À ce propos il est important de préciser les concepts d’acte et d’action 253 . Quand un individu 254 intervient sur le réel en provoquant des effets induits, sur un contexte ou même sur un objet, le langage devient un moyen d’action. Quand l’acteur intervient dans le réel pour obtenir des résultats ou pour provoquer certains effets sur une situation donnée, bref pour lui donner un sens, il s’agit d’un acte. En se servant de cette notion, la pragmatique envisagea les actes de langage 255 que nous pourrons tout aussi appliquer au langage scientifique non seulement au niveau du processus d’énonciation 256 mais également au niveau de la communication spécialisée.

Cette orientation pragmatique 257 qui préconise que la langue est action fut d’abord théorisée par Austin 258 qui considéra trois aspects dans l’action de faire quelque chose par le discours. Il s’agissait des trois actes institutionnels, conventionnels et intentionnels ayant lieu simultanément : les actes locutoire, illocutoire et perlocutoire 259

‘Tout acte de langage s’inscrit dans un cadre institutionnel qui définit un ensemble de droits et d’obligations pour ses participants. Il doit satisfaire un certain nombre de “conditions d’emploi” qui sont autant de “conditions de réussite” qui le rendent approprié au contexte.(Maingueneau, 1996 : 10)’

Searle, à son tour, contribua à l’approfondissement de cette perspective en montrant que ces actes de discours sont gouvernés par des règles qui déterminent la signification des énoncés. Ce propos peut être illustré par l’exemple assez connu sur le discours des échecs. Les règles du jeu n’expliquent pas simplement comment on doit jouer, elles créent également la possibilité du jeu. Ceci est explicite de l’idée de l’adoption d’un comportement langagier assujetti à des règles. Celles-ci se divisent en deux ensembles. D’un côté les règles normatives qui gèrent une activité pré-existante, indépendante des règles. De l’autre, les règles constitutives qui créent et gouvernent une activité dépendante de ces règles.

En résumé, nous pouvons continuer à considérer que l’acte de langage est au départ une représentation de la pensée 260 mais aujourd’hui, plus important encore, c’est qu’il est action dans la mesure où le langage est un moyen de donner du sens et de faire fonctionner la communication.

Si nous prenons comme dernier exemple, le langage scientifique, il fonctionne, en tout et pour tout, comme tout type de langage : il signifie et il est déterminé par l’ensemble d’habitudes, de pratiques et d’actions d’une certaine communauté qui est, elle-aussi, linguistique.

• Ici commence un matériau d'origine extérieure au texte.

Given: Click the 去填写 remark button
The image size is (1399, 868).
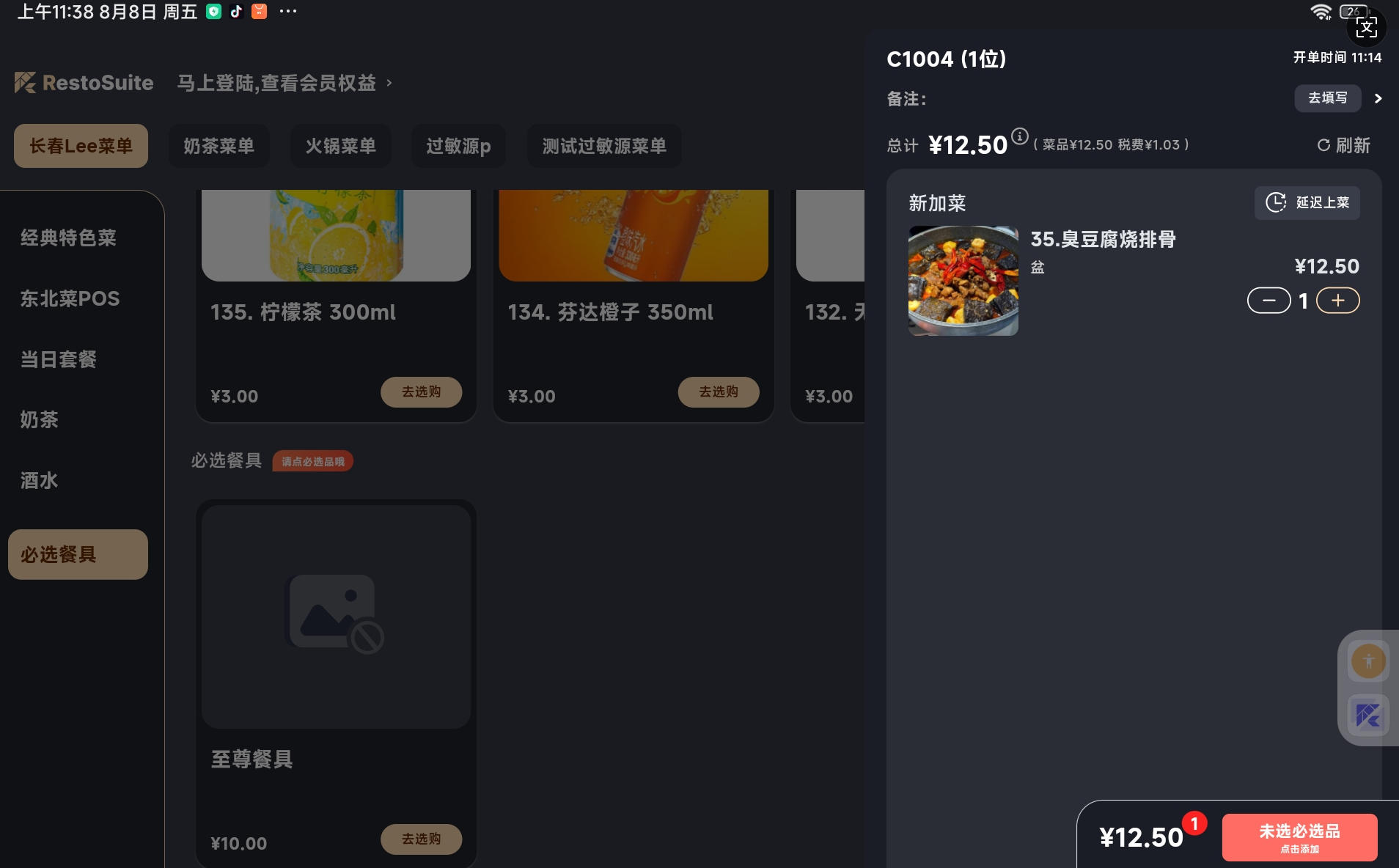Looking at the screenshot, I should [1327, 98].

Tout action 261 est donc soumise à des finalités, à une évaluation et elle est conditionnée par le temps. Dans ce sens, les démonstrations scientifiques relèvent d’un projet 262 , du jeu et de la performativité, noyau de la persuasion.

Notes
243.

Cf. Première Partie.

244.

Saussure considérait le langage comme l’ensemble constitué par la langue et le discours.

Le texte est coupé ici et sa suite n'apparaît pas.